Certes, je vis dans une espèce de bulle où à peu près tout le monde connaît le vin nature. J’en bois presque tous les jours et je me tiens surtout avec des gens qui en consomment également. Mais je rencontre constamment des personnes qui n’ont absolument aucune idée de ce que c’est. Et, bien que j’y aie souvent fait référence dans d’autres articles, je me suis rendu compte que je n’avais jamais pris le temps d’écrire sur ce qu’est le vin nature.

Un mouvement, un culte ou une mode?

Il faut en premier lieu préciser que la vraie difficulté quand on parle du vin nature, c’est que c’est un peu comme le punk. Tout le monde sait ce que c’est, mais pas nécessairement ce que ça veut dire. La définition claire du vin nature n’existe toujours pas, et c’est une grande source de tension, même à l’intérieur de la communauté du vin.

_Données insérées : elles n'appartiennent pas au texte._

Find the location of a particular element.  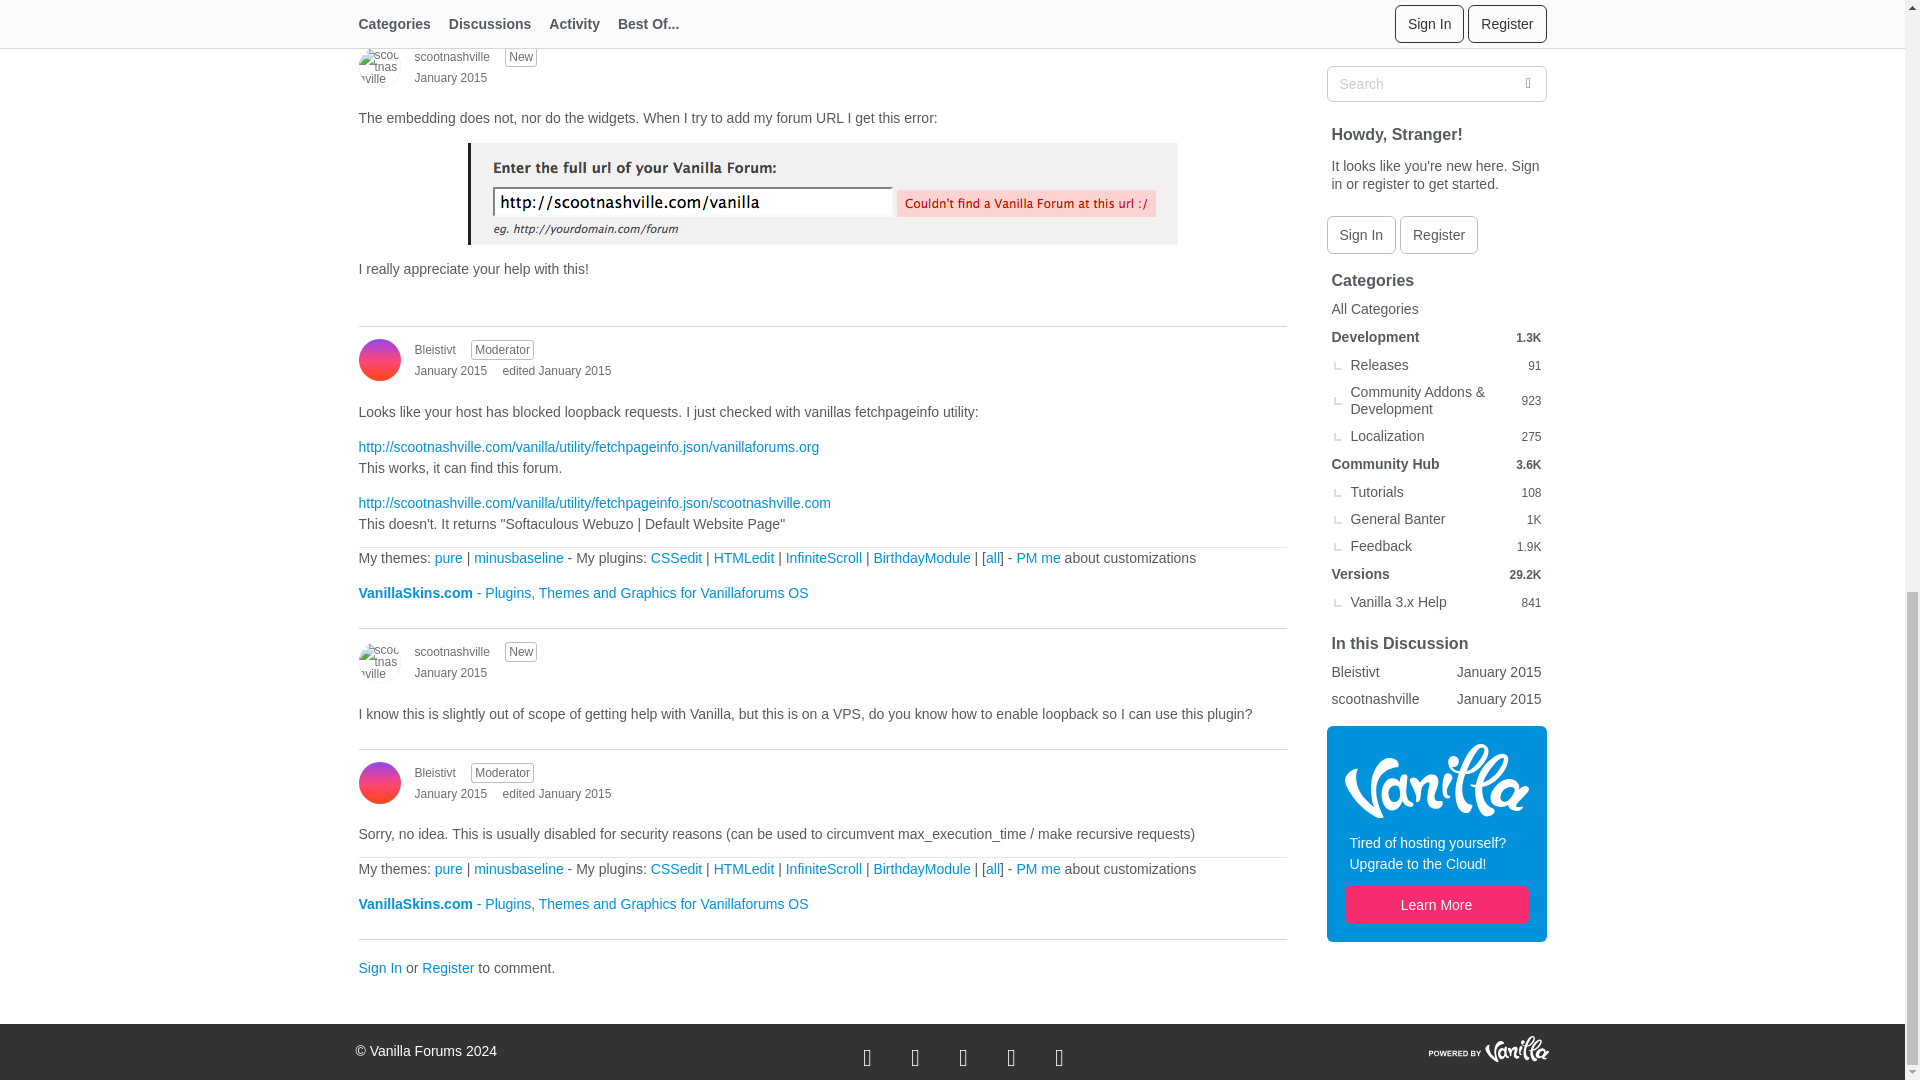

New is located at coordinates (520, 56).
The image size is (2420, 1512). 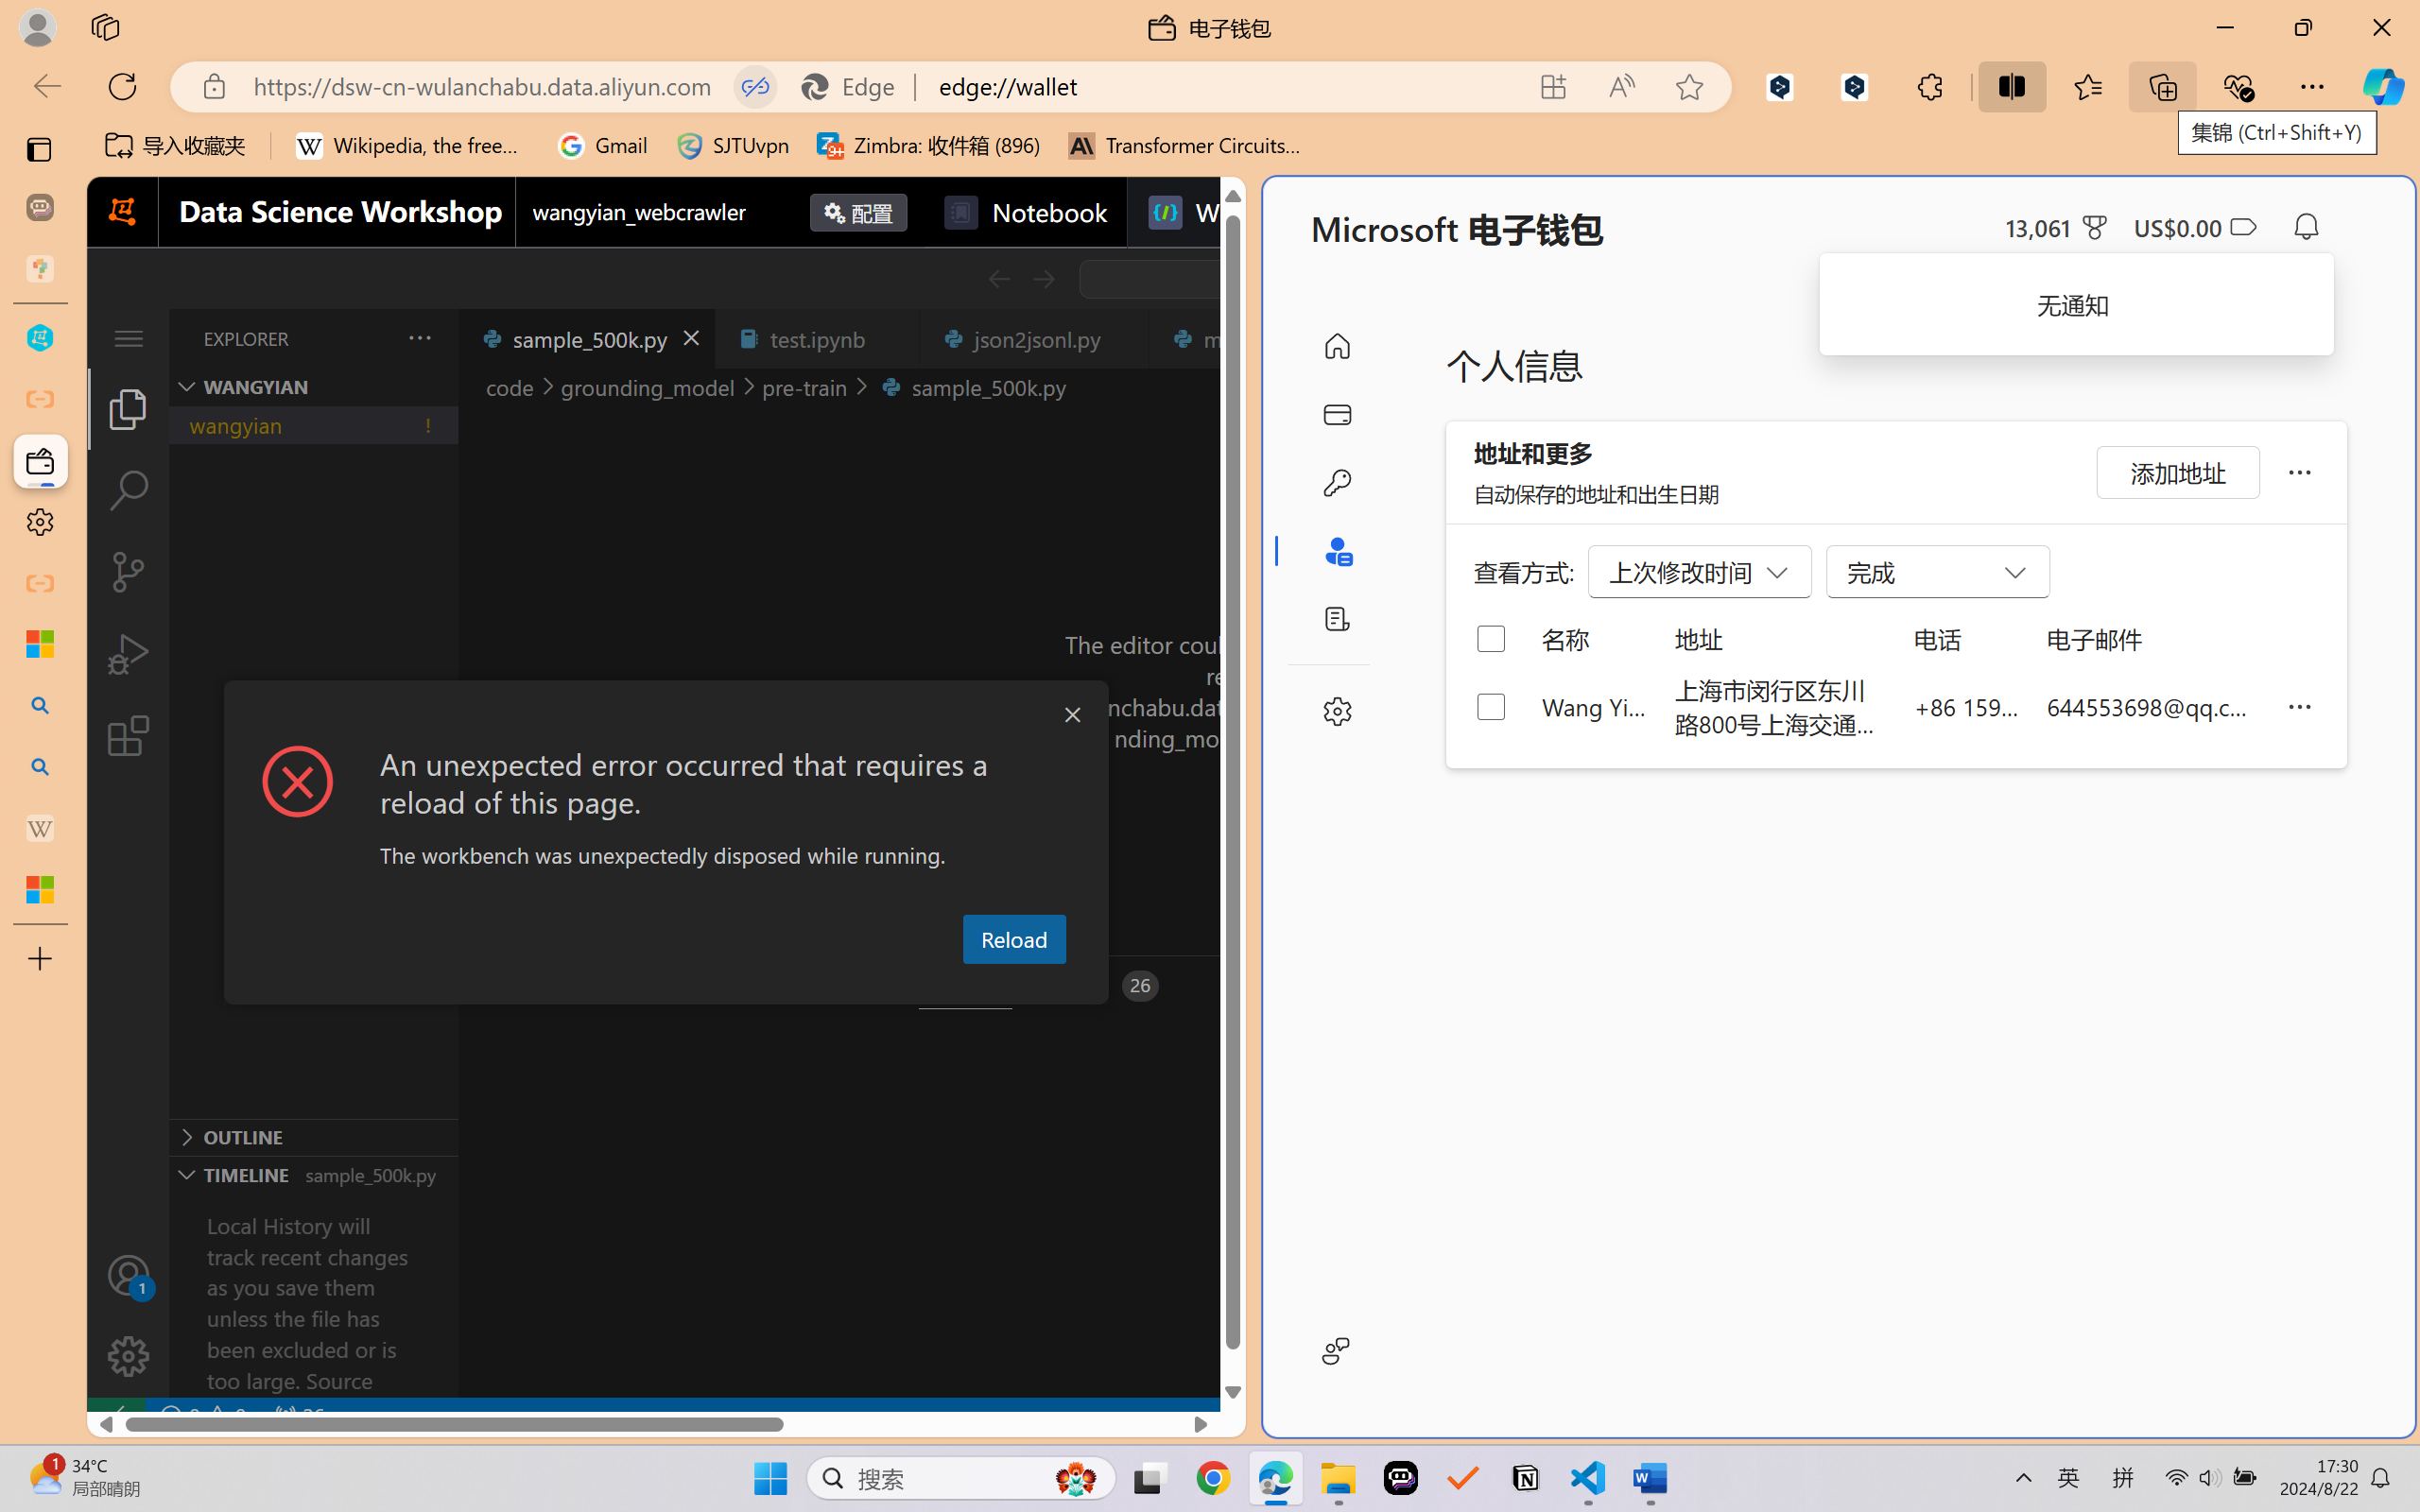 What do you see at coordinates (1102, 986) in the screenshot?
I see `Ports - 26 forwarded ports` at bounding box center [1102, 986].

En bref, il s’agit de vin sans intrants ni produits chimiques. Tu prends tes raisins, tu les écrases et tu les laisses devenir ce qu’ils veulent devenir. That’s it.

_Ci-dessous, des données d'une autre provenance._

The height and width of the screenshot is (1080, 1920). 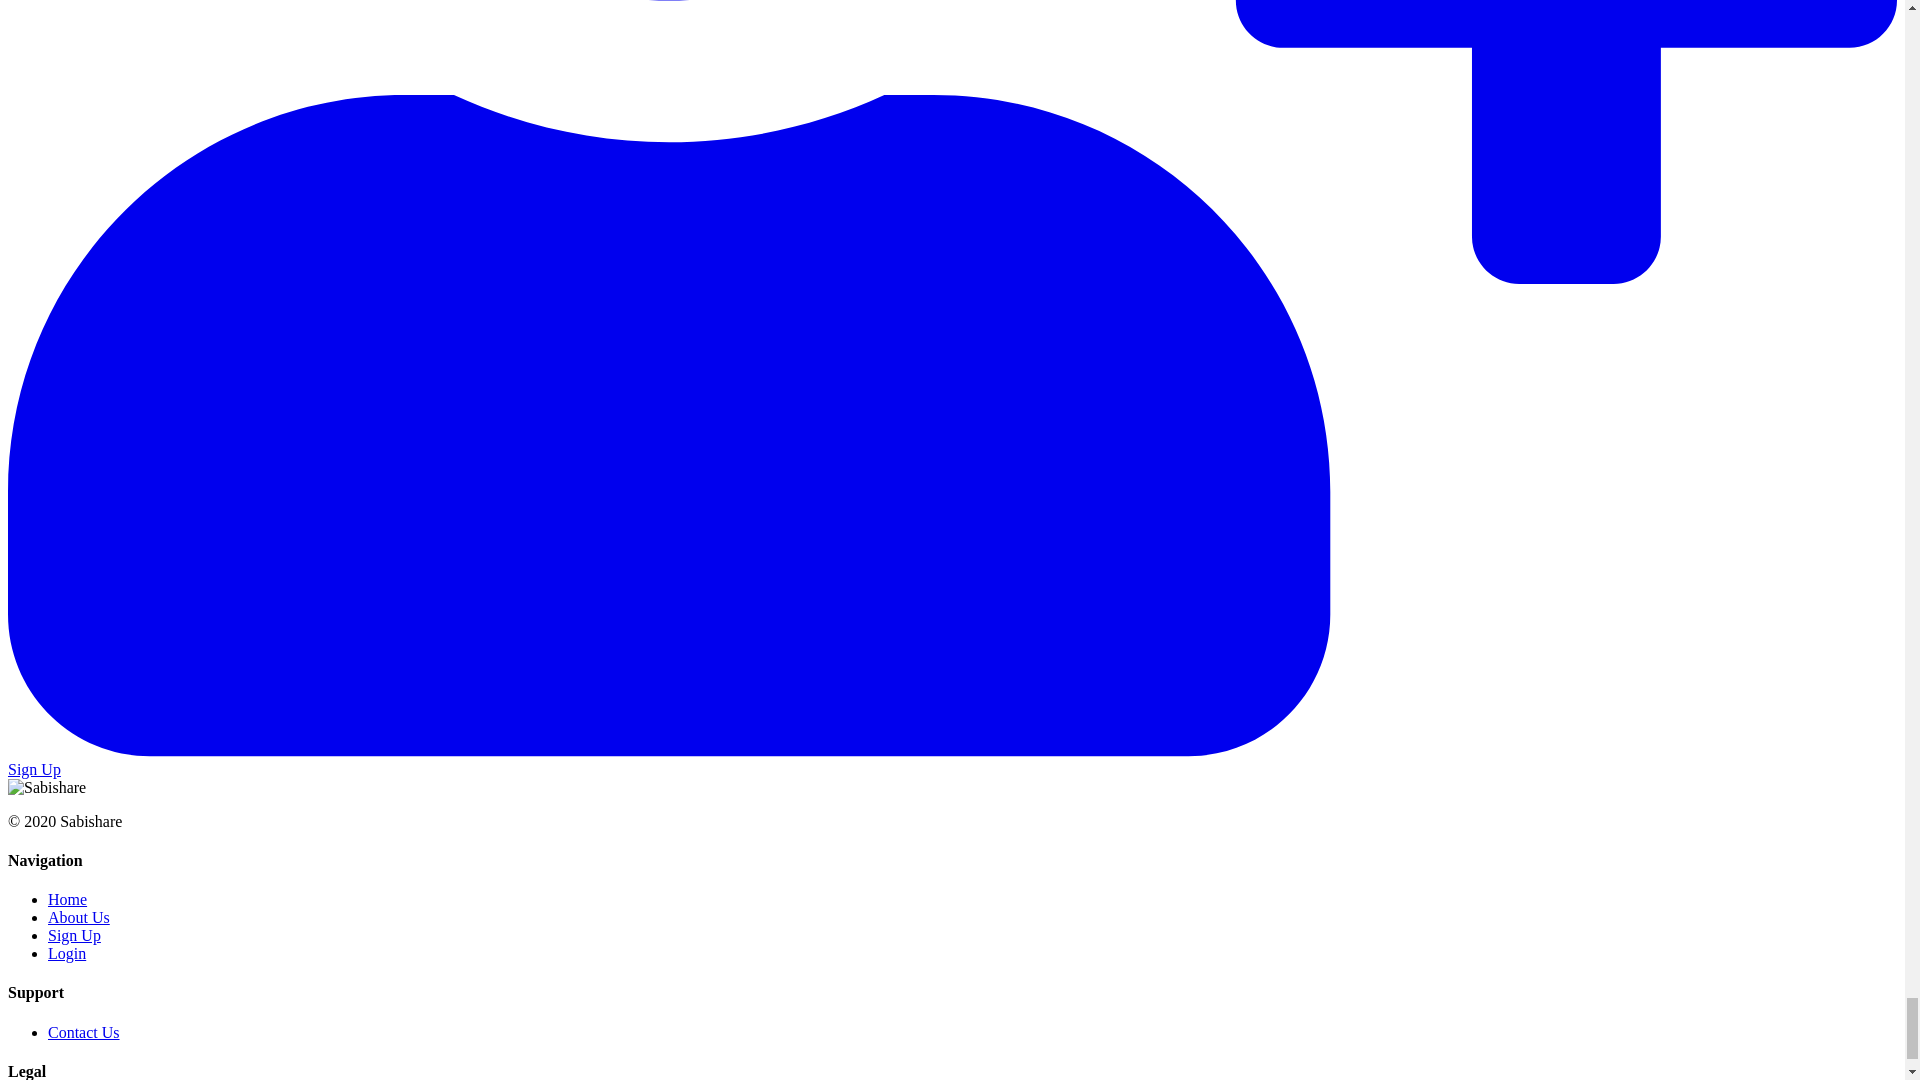 What do you see at coordinates (84, 1032) in the screenshot?
I see `Contact Us` at bounding box center [84, 1032].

Mais en réalité, ça implique beaucoup plus que ça. Idéalement, les raisins devraient avoir été cultivés sans pesticides, le vin ne devrait pas être filtré et rien ne devrait y être ajouté ou enlevé. Ça peut sembler radical, mais c’est en fait un retour vers une méthode traditionnelle de faire du vin qui vise, avant tout, à faire un vin agréable à boire et qui reflète l’expression du fruit et du terroir le plus fidèlement possible. On parle ici d’une éthique d’intervention minimale.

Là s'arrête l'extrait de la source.